Top of Information given

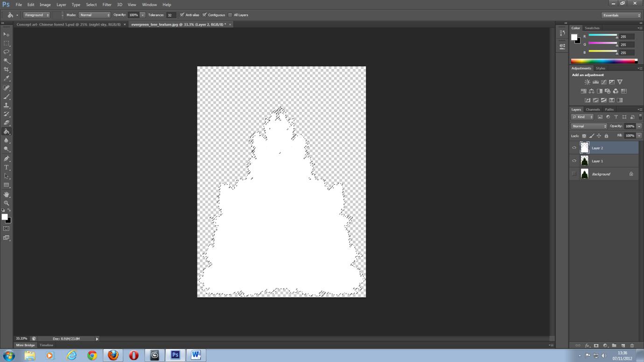Disable the Anti-alias option

point(182,15)
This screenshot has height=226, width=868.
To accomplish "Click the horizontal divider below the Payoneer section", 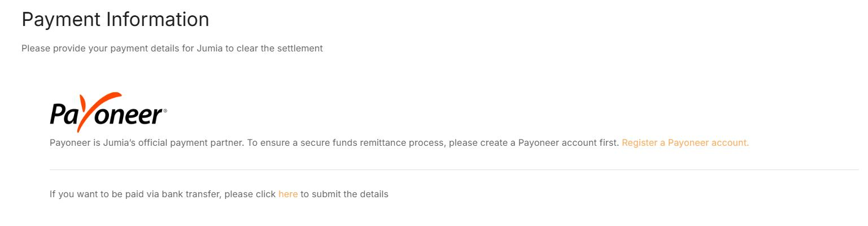I will (x=452, y=170).
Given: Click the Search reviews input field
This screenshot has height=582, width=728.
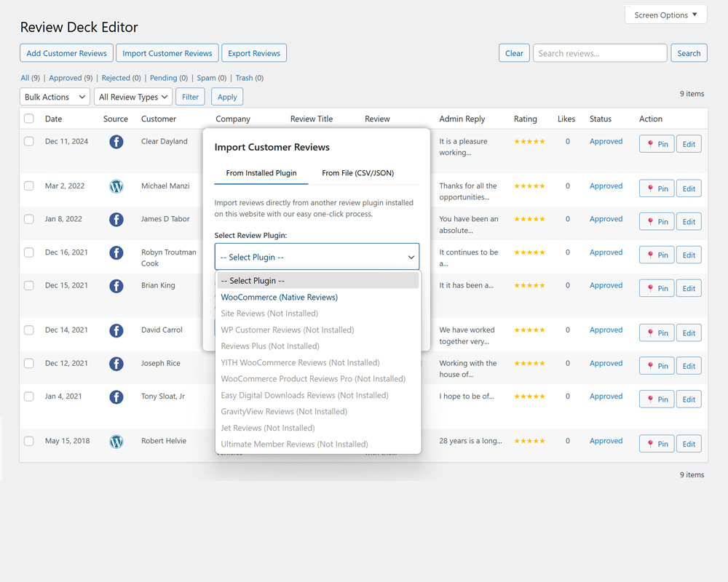Looking at the screenshot, I should 599,53.
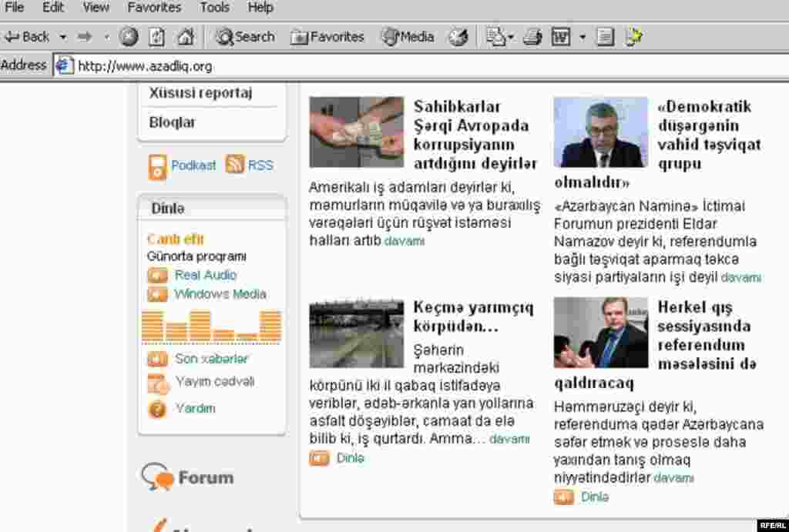Image resolution: width=789 pixels, height=532 pixels.
Task: Click the Media toolbar icon
Action: point(407,36)
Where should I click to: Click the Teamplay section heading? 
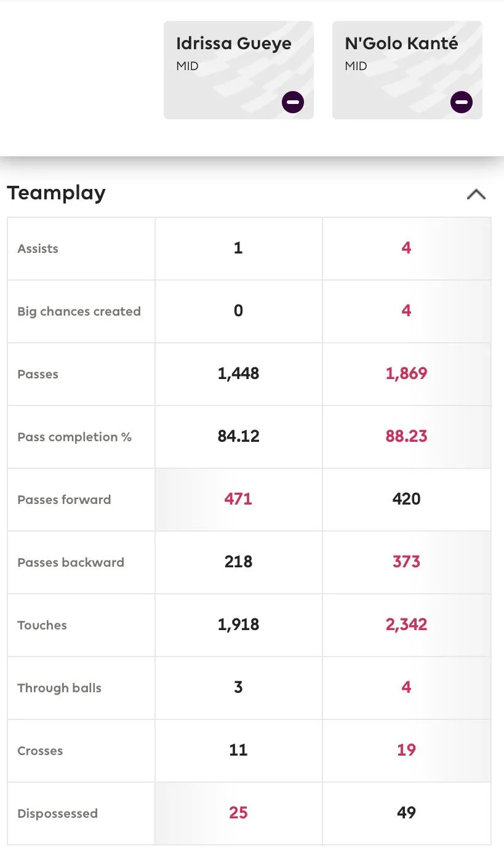pos(57,193)
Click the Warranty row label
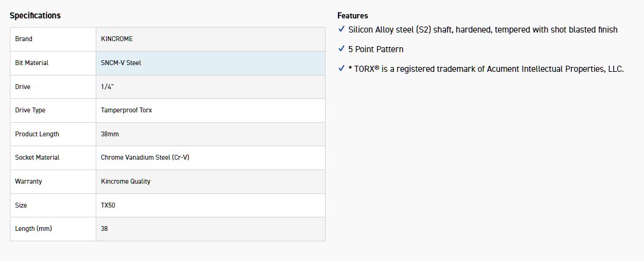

Bottom of Information given

What to produce >>
From the line that contains "Where should I" to the final line of the entries, reproduce every line exactly, both ends included. Leave out all pictures.

Exercise solution >>
Where should I click to: Click the Teamplay section heading? 
pos(57,193)
Click the Warranty row label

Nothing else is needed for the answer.